• Reading passage:
Mike Hendricks recently retires as social science, criminal justice instructor at McCook Community College.

Opinion

Not the same

Friday, January 26, 2018

Some things appear to be similar or even the same at first glance but upon looking at them further, we discover they’re not the same at all. That can be said about fellow columnist Dick Trail’s observations about my son’s career change at the tender age of 40. I appreciated Dick welcoming me back after a two-week hiatus and I know it was heartfelt because that’s the kind of guy he is but his comparison of son Michael’s career change at 40 to his career change at a similar age had only one similarity and that was age. Everything else about them was different.

Dick returned home to family and friends during his second career and Michael went off to Oklahoma University. Coming home for Dick meant doing something he had done before. He had worked on the family farm during the days preceding his Air Force Academy appointment and it was only natural that he return to what he knew, surrounded by people who supported him and wanted him to succeed. After that, he eventually left the farm to become a corporate pilot and then a flight instructor, all within the friendly confines of McCook, Nebraska where he had grown up and was well known.

• Set tasks:
1. Reproduce word for word the passage of the opinion column on career changes at 40, starting with "Some things appear" and going on through "them was different.".
2. Extend the opinion column on career changes at 40 by writing what would come after its last sentence.

• Given entries:

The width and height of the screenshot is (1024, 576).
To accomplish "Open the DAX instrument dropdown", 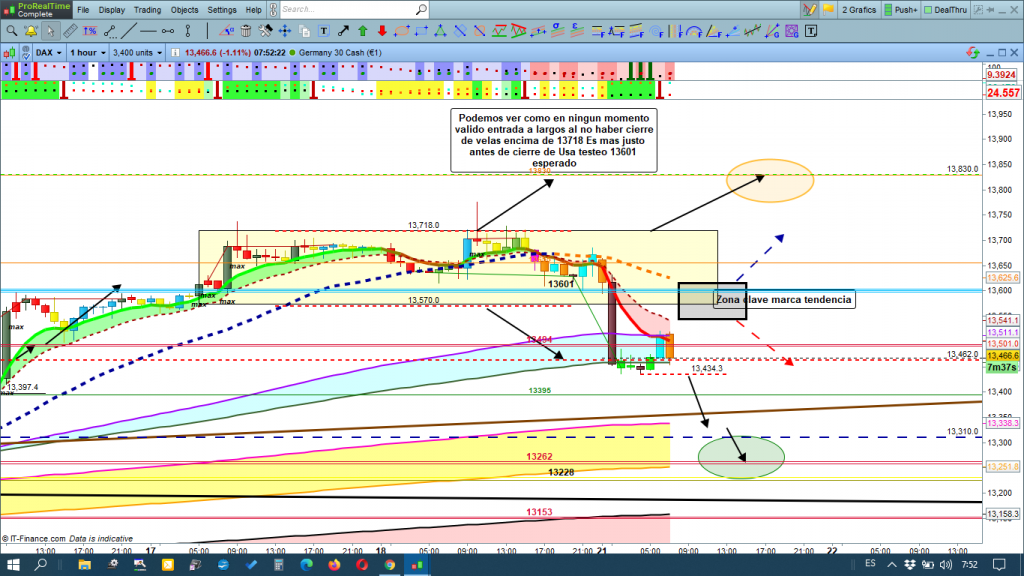I will point(48,51).
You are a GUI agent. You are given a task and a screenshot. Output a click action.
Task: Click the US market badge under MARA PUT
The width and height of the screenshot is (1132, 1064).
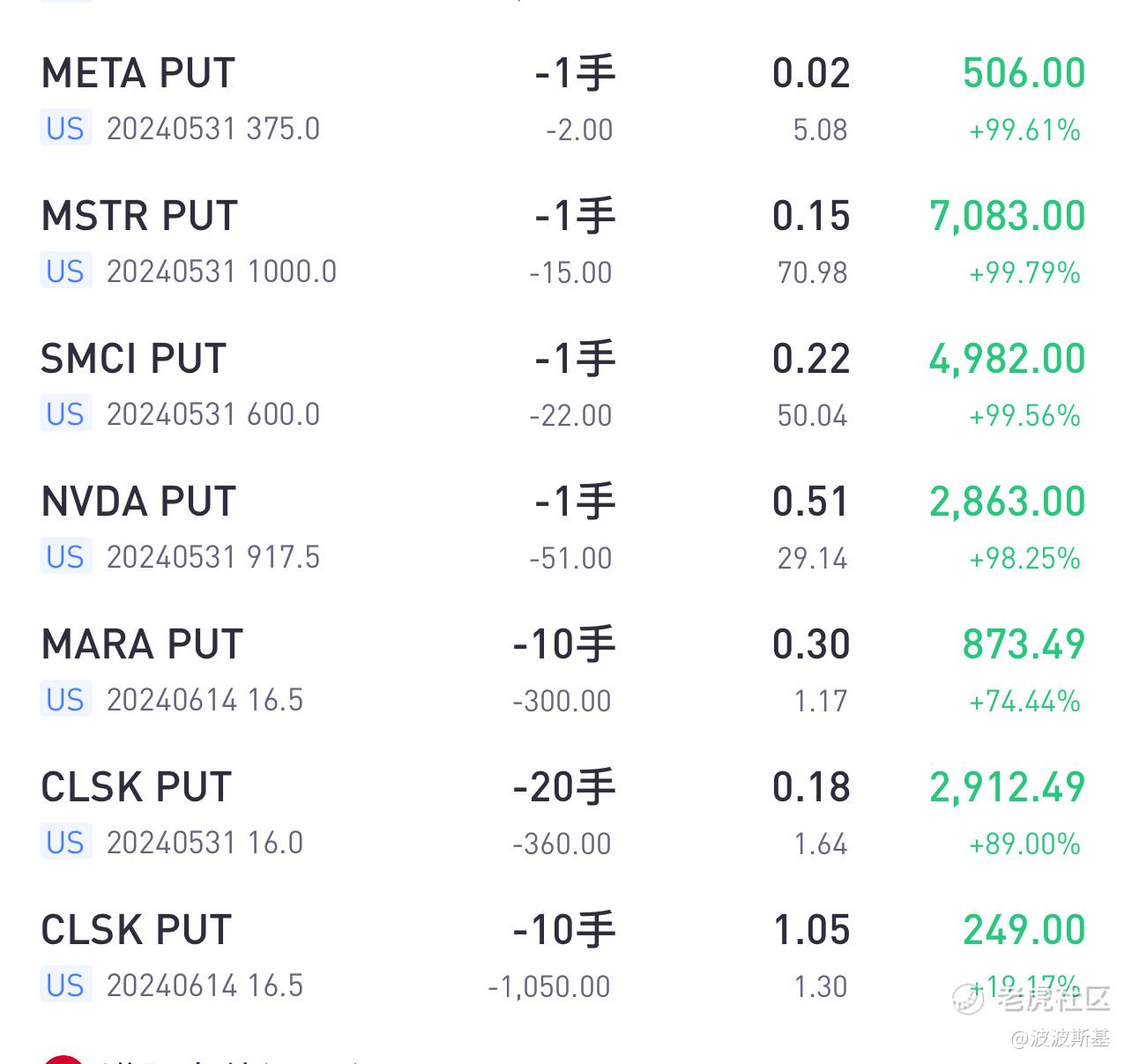pos(65,700)
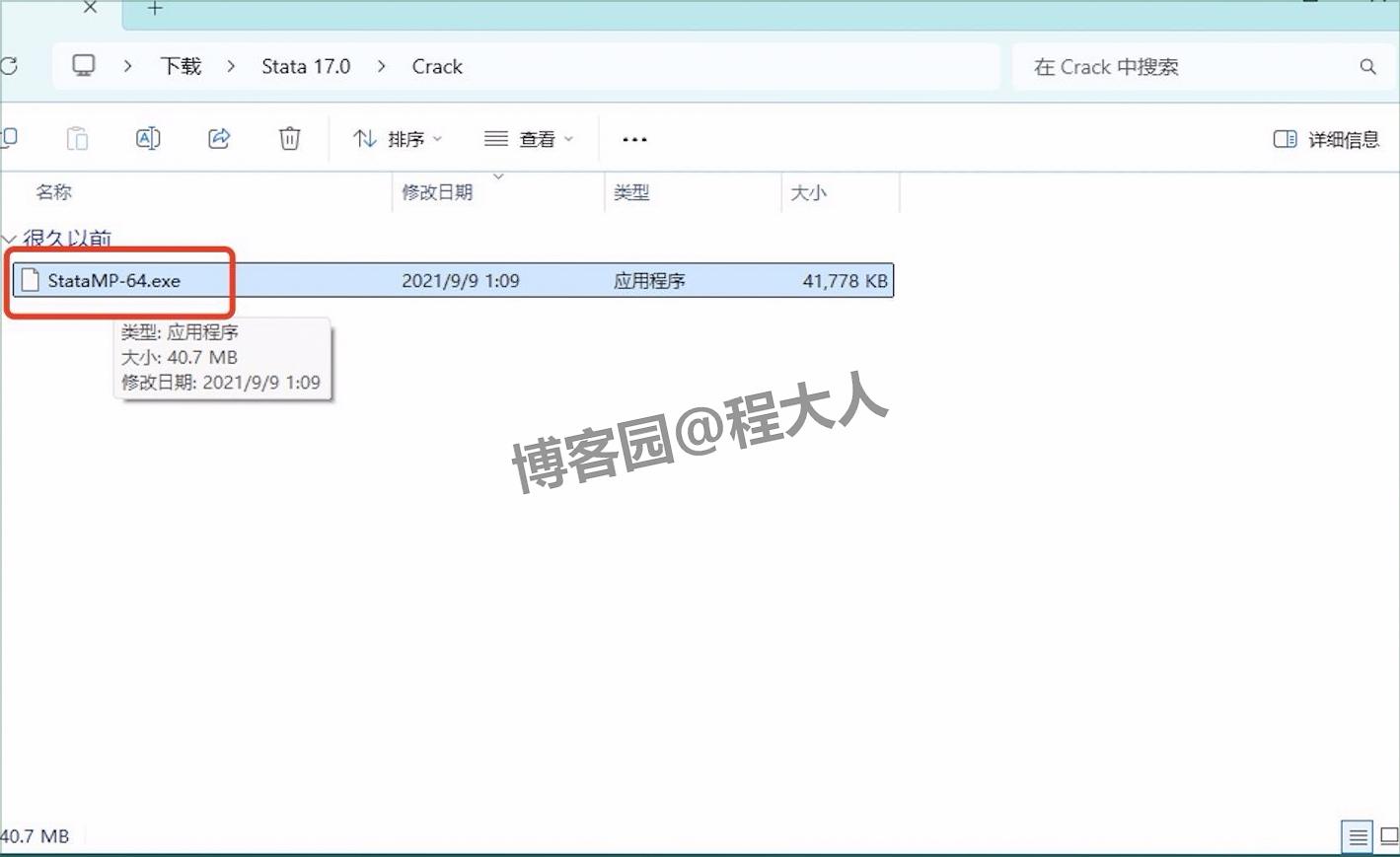This screenshot has height=857, width=1400.
Task: Click the Paste icon in the toolbar
Action: pos(77,138)
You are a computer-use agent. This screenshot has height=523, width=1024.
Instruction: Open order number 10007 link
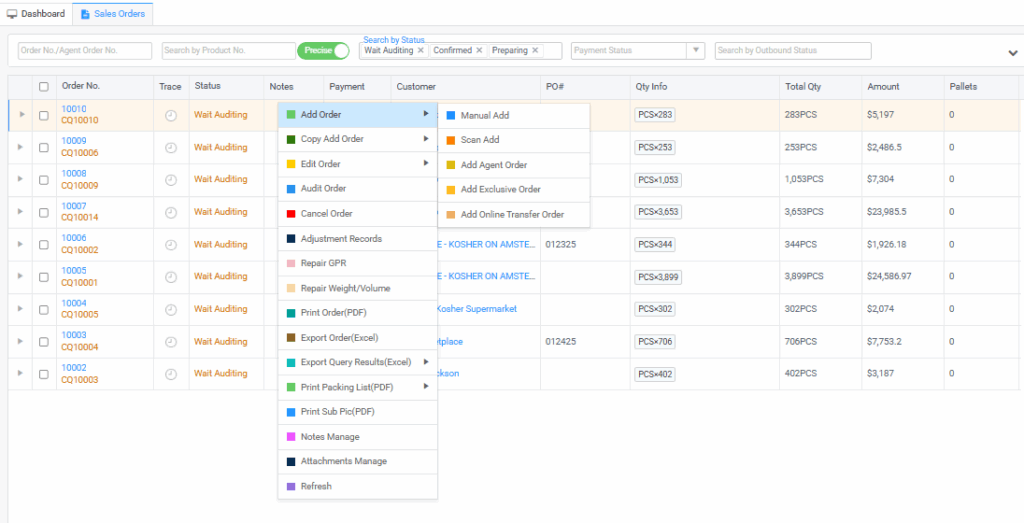coord(74,206)
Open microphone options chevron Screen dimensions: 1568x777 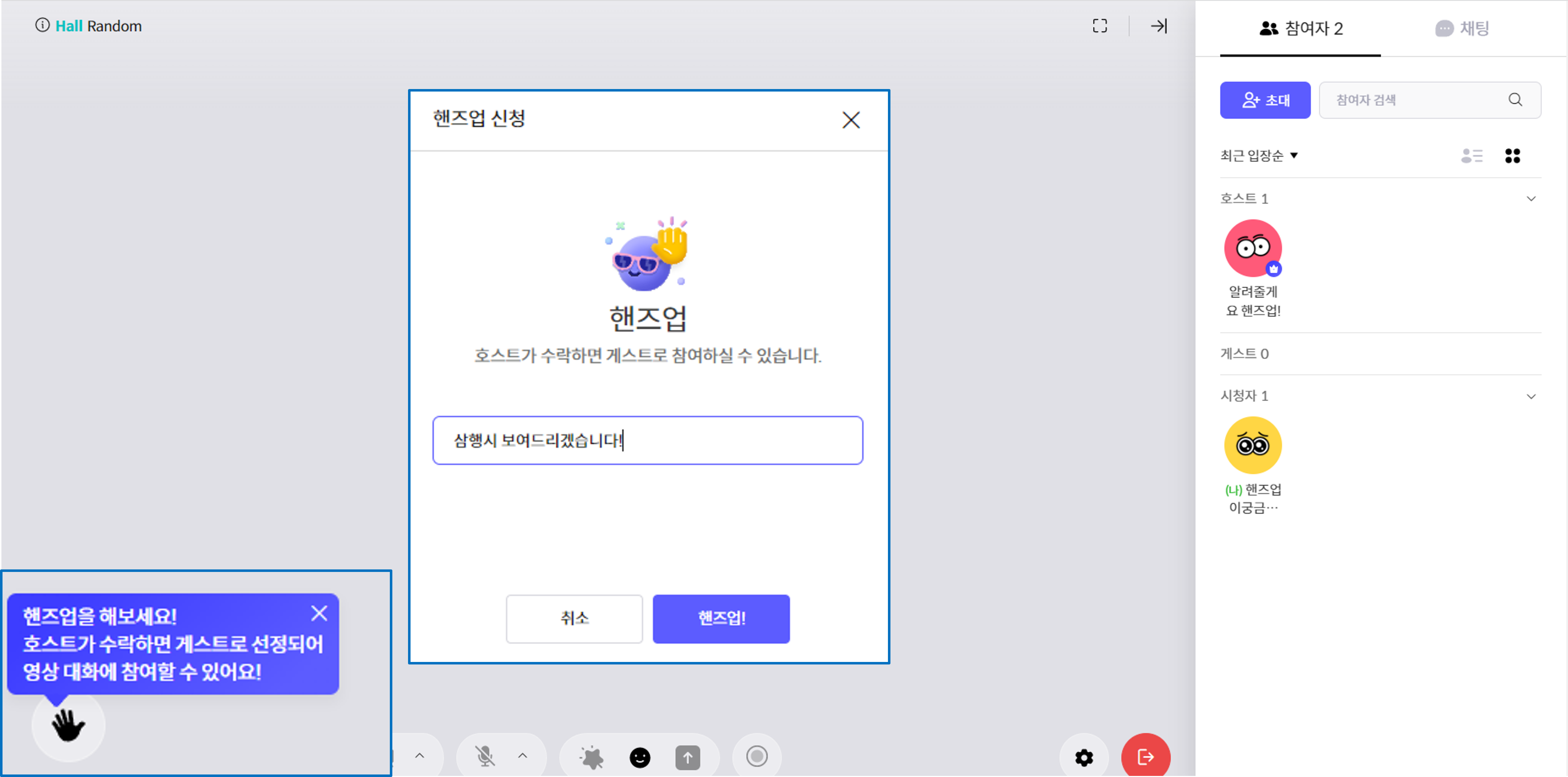(522, 756)
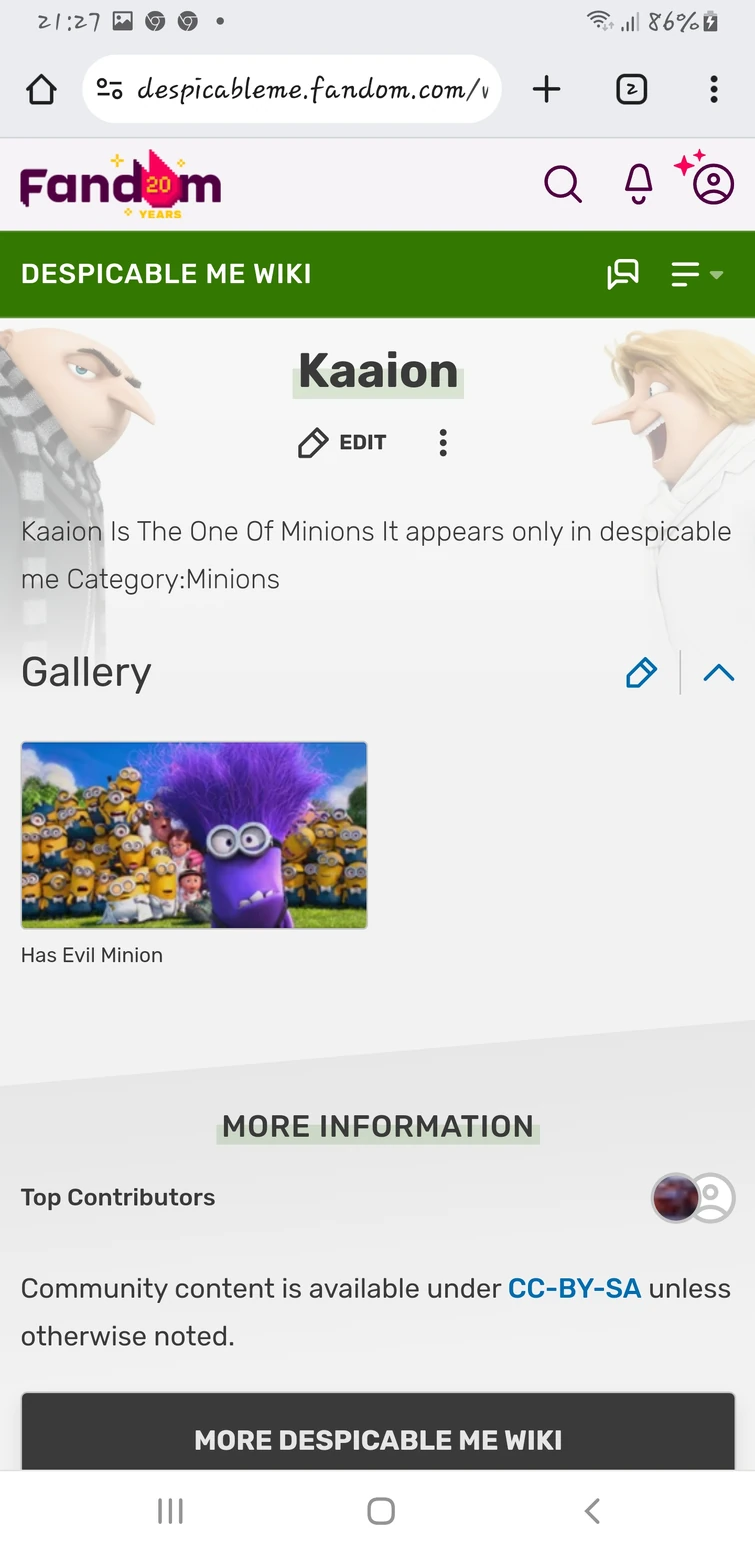Open the notifications bell
Screen dimensions: 755x1552
638,184
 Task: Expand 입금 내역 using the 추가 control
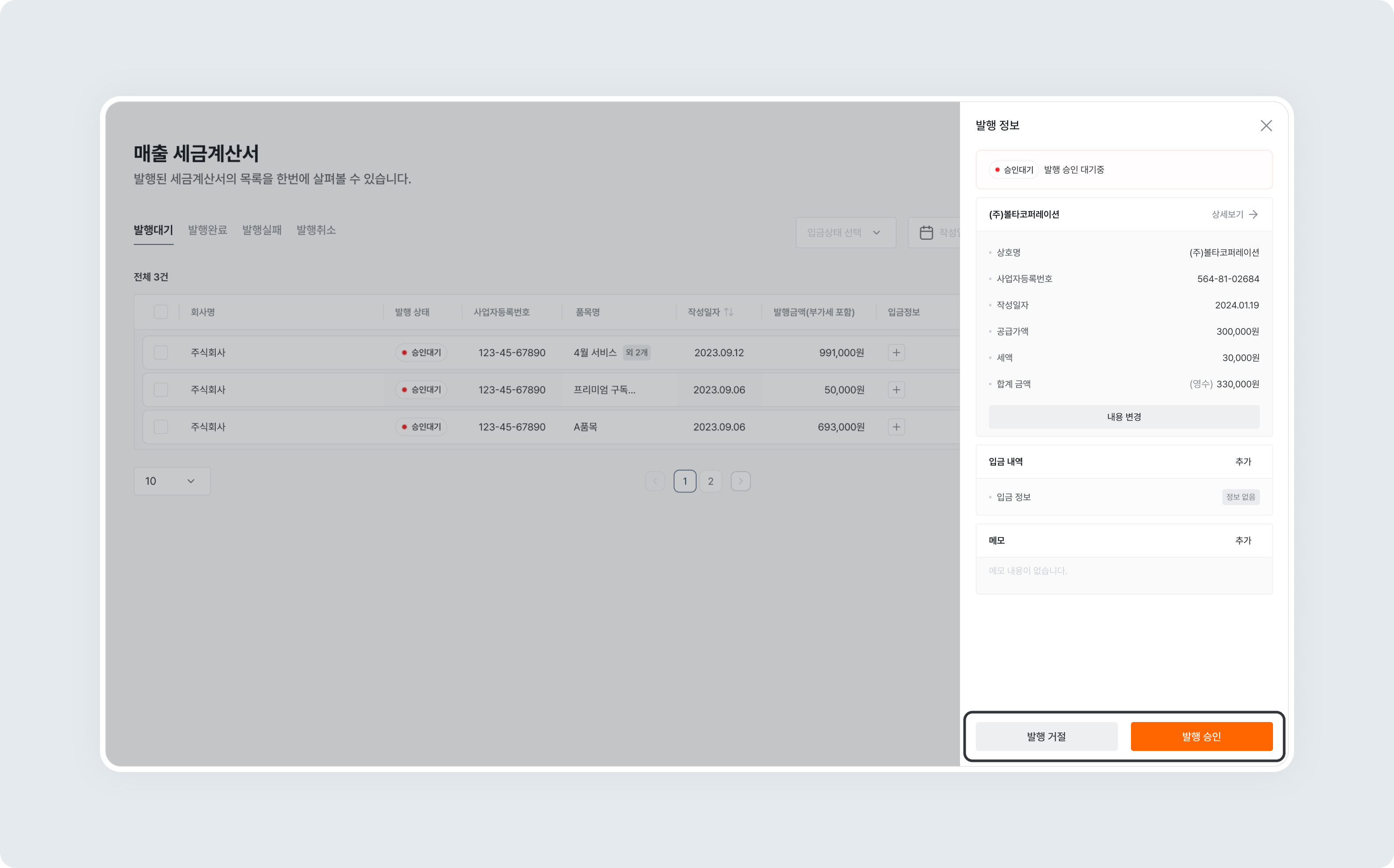pyautogui.click(x=1243, y=461)
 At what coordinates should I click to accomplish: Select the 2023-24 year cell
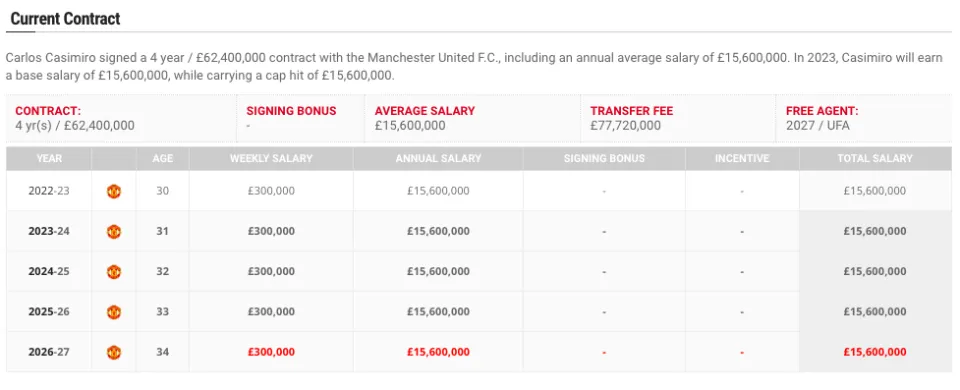pyautogui.click(x=49, y=231)
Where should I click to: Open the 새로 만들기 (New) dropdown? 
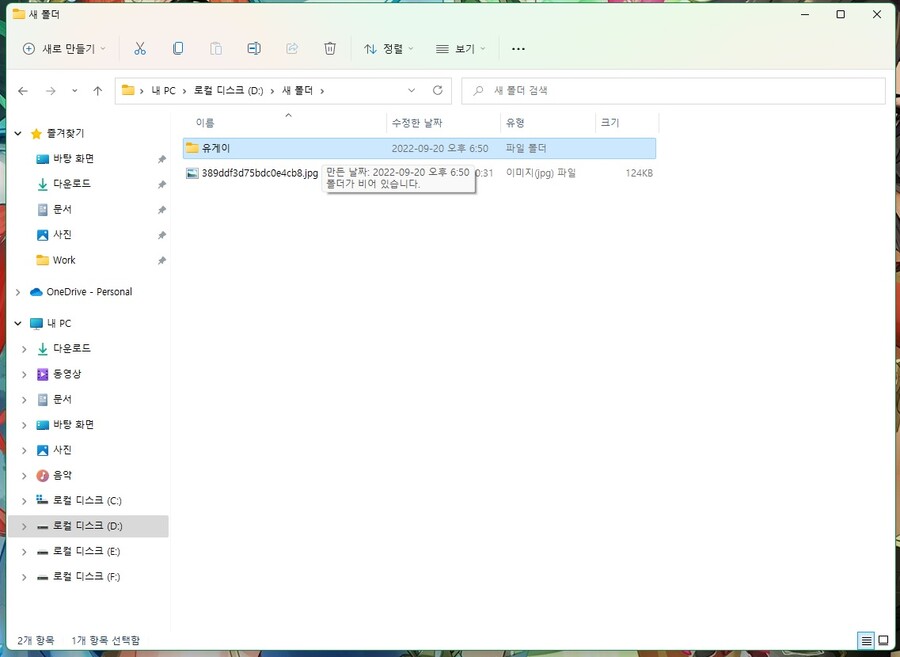(62, 48)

• Responses per task:
1.
Some things appear to be similar or even the same at first glance but upon looking at them further, we discover they’re not the same at all. That can be said about fellow columnist Dick Trail’s observations about my son’s career change at the tender age of 40. I appreciated Dick welcoming me back after a two-week hiatus and I know it was heartfelt because that’s the kind of guy he is but his comparison of son Michael’s career change at 40 to his career change at a similar age had only one similarity and that was age. Everything else about them was different.

2.
On the other hand, Michael left for unchartered territory. The only thing he knew about the University of Oklahoma was that their football team was his favorite team. They also had the premier weather forecasting and predicting facility in the country and that’s what he wanted to do. But he had never lived in Norman, had never attended college at the University of Oklahoma and, in fact, didn’t know a single soul in the whole town or university when we accompanied him there a month ago. So where he faced uncertainty and challenge, knowing he had no one there to turn to if things went bad, Dick came back home where help and assistance were everywhere. This makes a big difference in a person’s mind, no matter the age. Most of us perform better when we are confident about our chores and doing familiar things in familiar places is key to that confidence. That’s evidently what Dick had.

Michael had no such advantage. In fact, you could even call his situation a disadvantage because no one knew his intellect and ability like his friends, family and educator s that he had surrounded himself with during the first 20 years of his adult life. But now they were all gone and he had to prove to a whole new group of new people what he had already proven beforehand to the first group. Since the first groups were family and friends, much like Dick’s return home, the second group was just the opposite. He won’t be given the benefit of the doubt at OU. People won’t excuse him when he screws up because they won’t know it’s an incidental mistake instead of a pattern of behavior. They won’t expect him to succeed like his family and friends all did. He will not be rewarded just because of who he is because at OU, unlike Russellville, he’s a nobody to everybody there and he’s going to have to prove through his attitude, behavior and work ethic that he’s worth keeping.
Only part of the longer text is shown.